Move follows damning report exposing racist and misogynist behaviour at London Fire Brigade, reports Joe Talora, Local Democracy Reporter

Firefighters in London will be the first in the country to be issued with body-worn cameras following a damning report which found institutional racism and misogyny within the London Fire Brigade.

The report by former prosecutor Nazir Afzal, which included anonymous testimony from more than 2,000 staff members at the brigade, found shocking evidence of racist, homophobic and misogynistic bullying which left a “clear trail of psychological harm”.
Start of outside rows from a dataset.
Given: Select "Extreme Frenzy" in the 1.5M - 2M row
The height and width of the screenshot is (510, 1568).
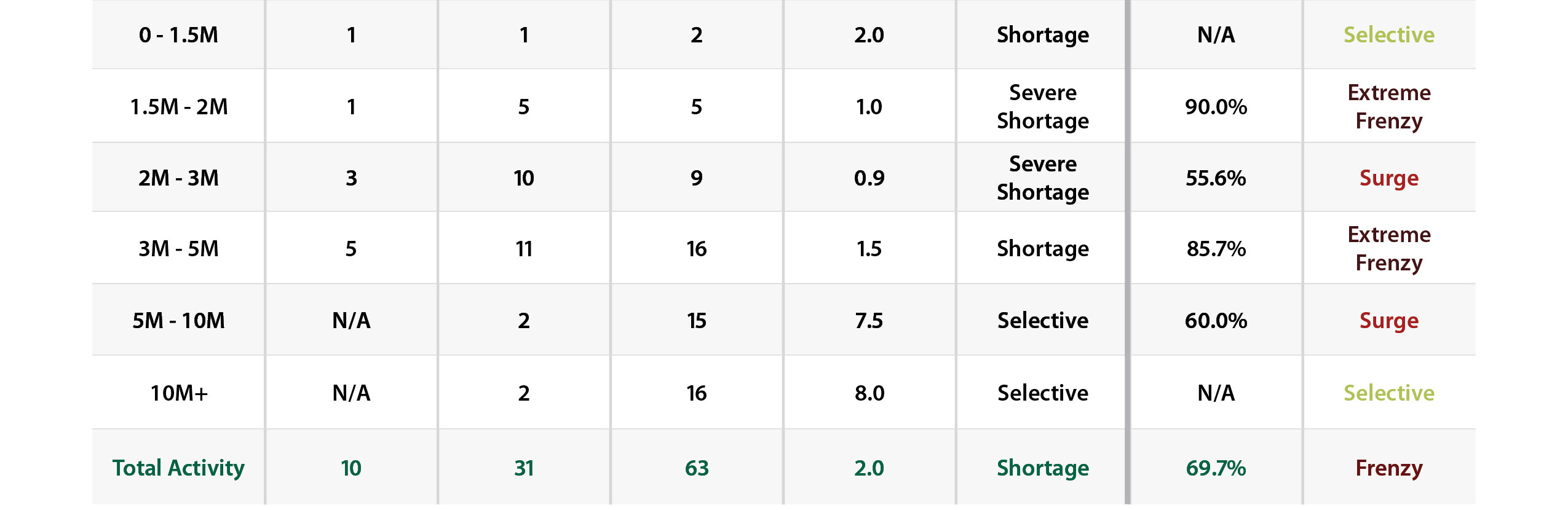Looking at the screenshot, I should point(1388,107).
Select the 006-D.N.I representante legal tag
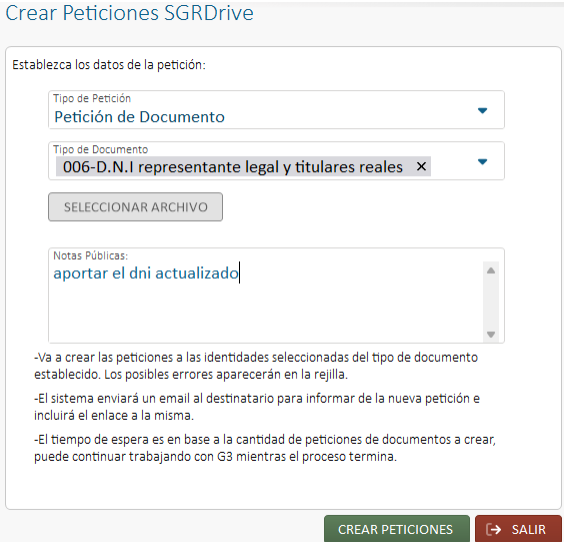 (233, 167)
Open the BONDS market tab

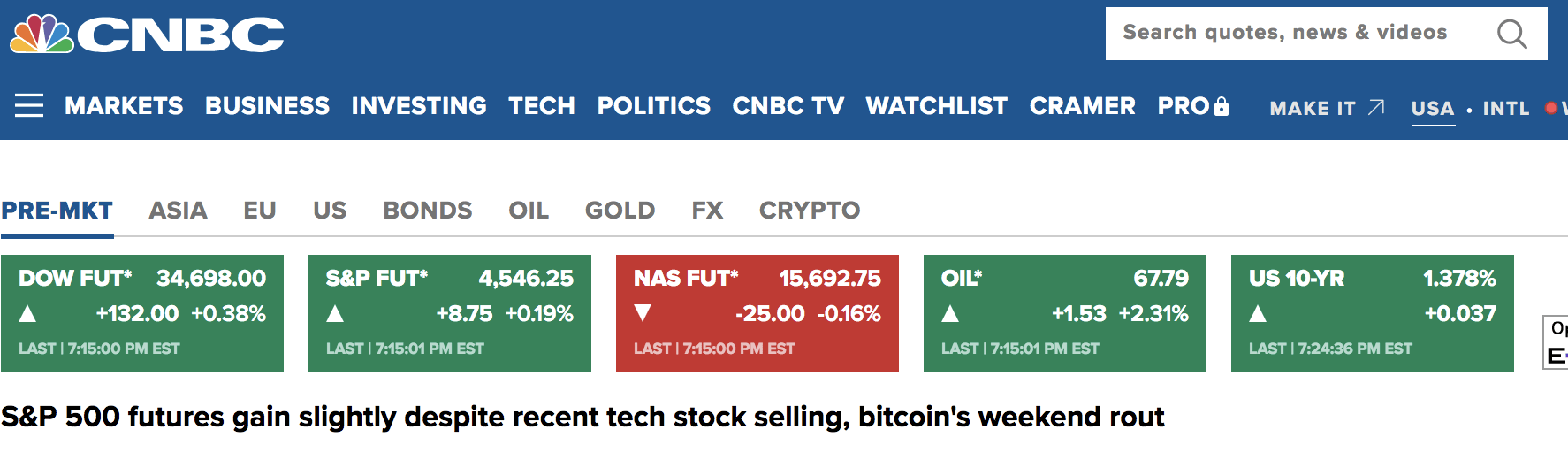(x=428, y=211)
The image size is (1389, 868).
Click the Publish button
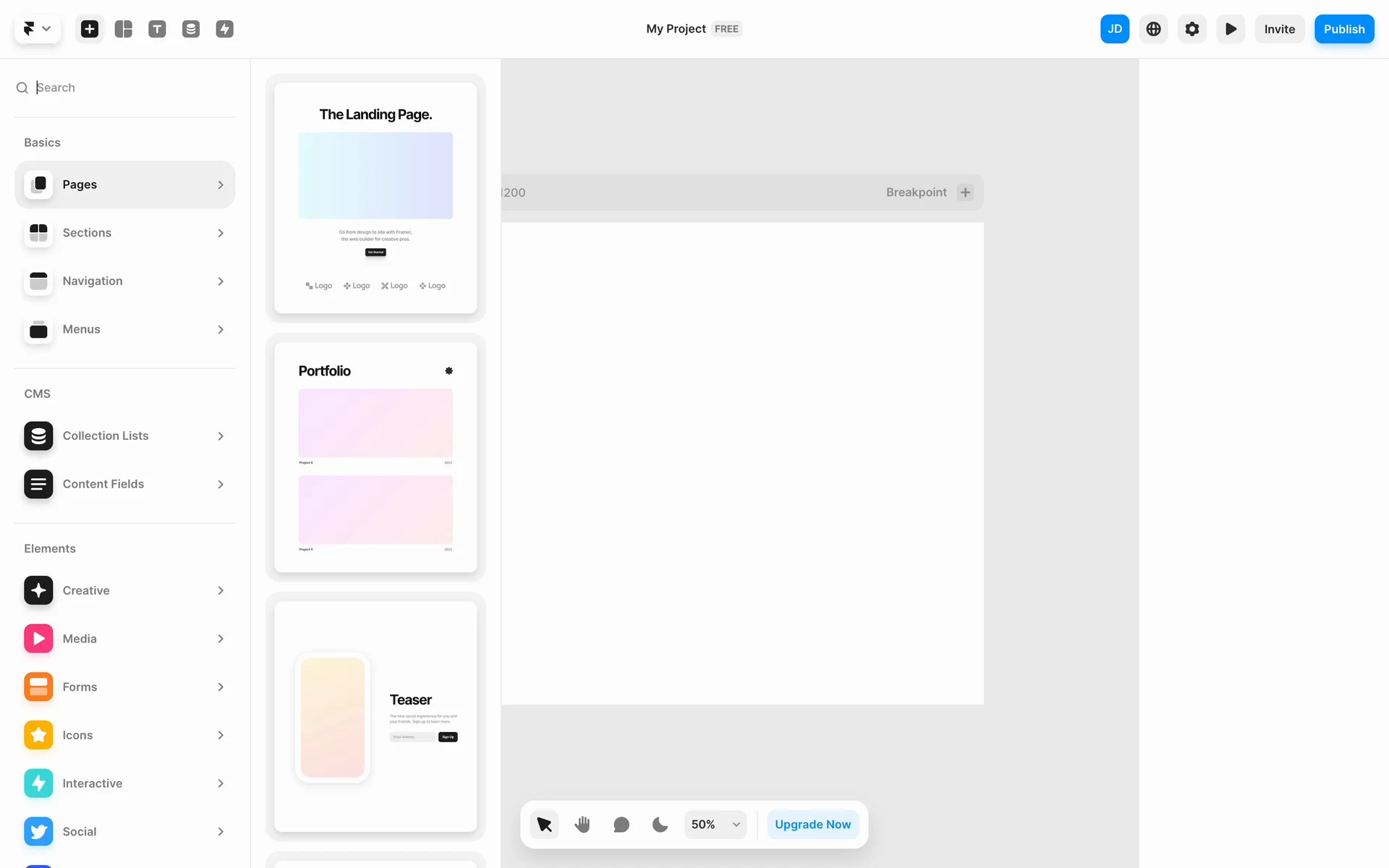tap(1344, 29)
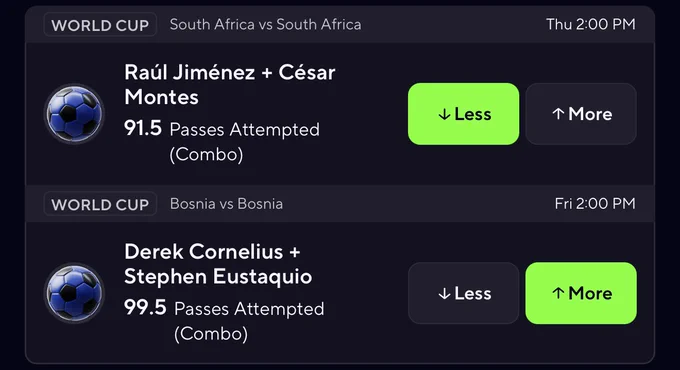Screen dimensions: 680x370
Task: Select More for Raúl Jiménez combo
Action: [x=581, y=114]
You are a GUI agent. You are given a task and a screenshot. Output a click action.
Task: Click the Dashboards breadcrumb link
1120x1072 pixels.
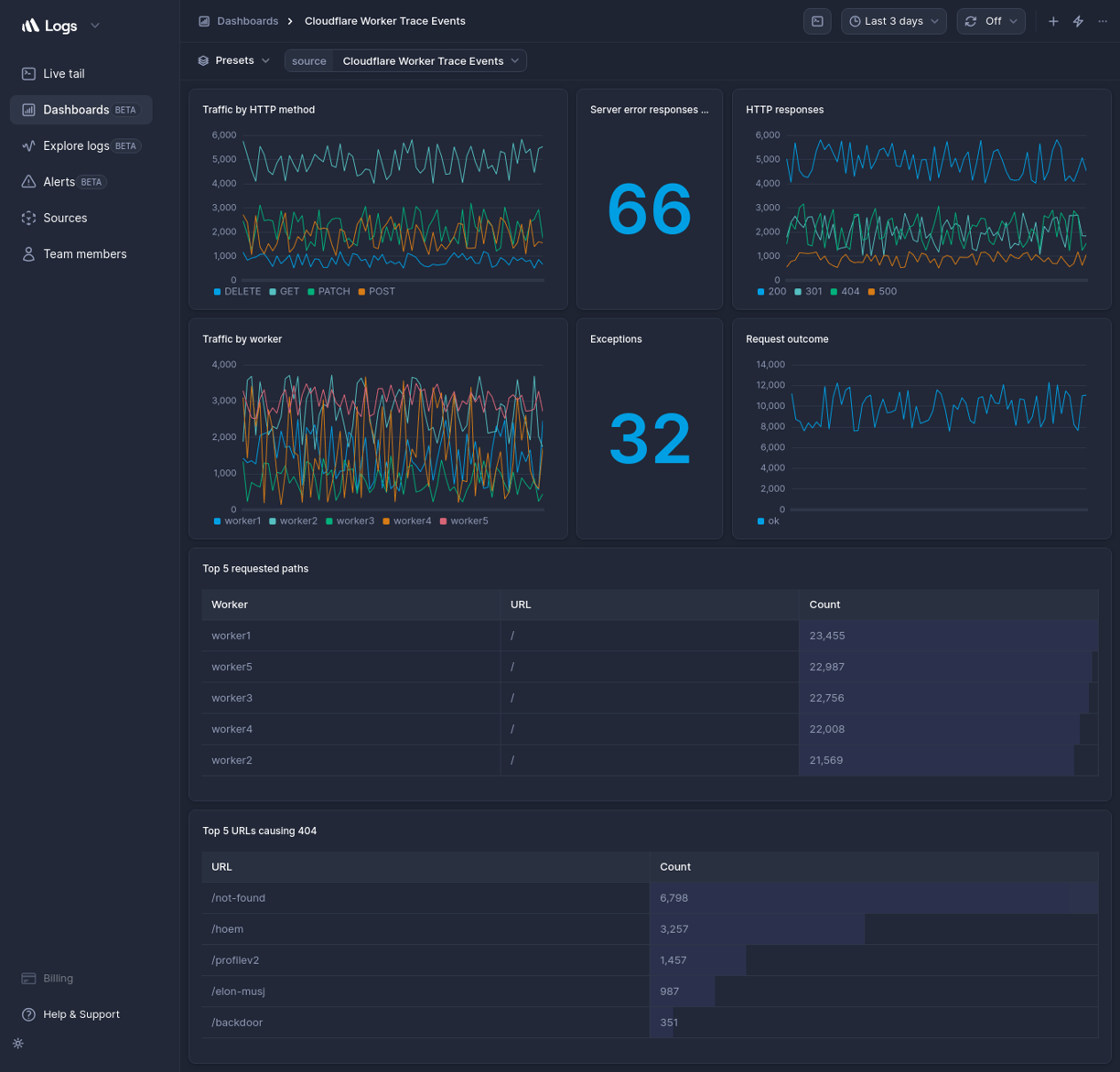coord(247,20)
One of the recommendations from the review was for firefighters to wear body-worn cameras during home visits, something which has been backed by MPs.

Speaking at a meeting of the London Assembly’s fire, resilience and emergency planning committee this week, London fire commissioner Andy Roe confirmed that work would “start immediately” to implement the report’s recommendations.

Roe said: “We have begun the procurement of body-worn cameras. We will be the first service in the country to issue body-worn cameras to our crews, both to protect them but also to ensure public safety and reassurance. Those are immediate changes, and that change has started now.”

In one shocking testimony featured in the report, an anonymous female firefighter said she tells her female friends “not to let male firefighters in the house” as they “go through women’s drawers looking for underwear and sex toys”. The firefighter said that cameras were the “only way” to stop such behaviour.

In addition to issuing firefighters with body-worn cameras, the London fire commissioner revealed that a five-year case review had begun this week, looking back at historic cases to “sense check all of those decisions that got made”.

Roe said: “If we still have people in the workforce – regardless of whether they’ve been through a process or not – who do not meet newly framed standards around gross misconduct, then they will be dismissed.”

He added that, unlike in the Metropolitan Police, there are no “significant legal barriers” to dismissing members of staff that have been found to have committed misconduct.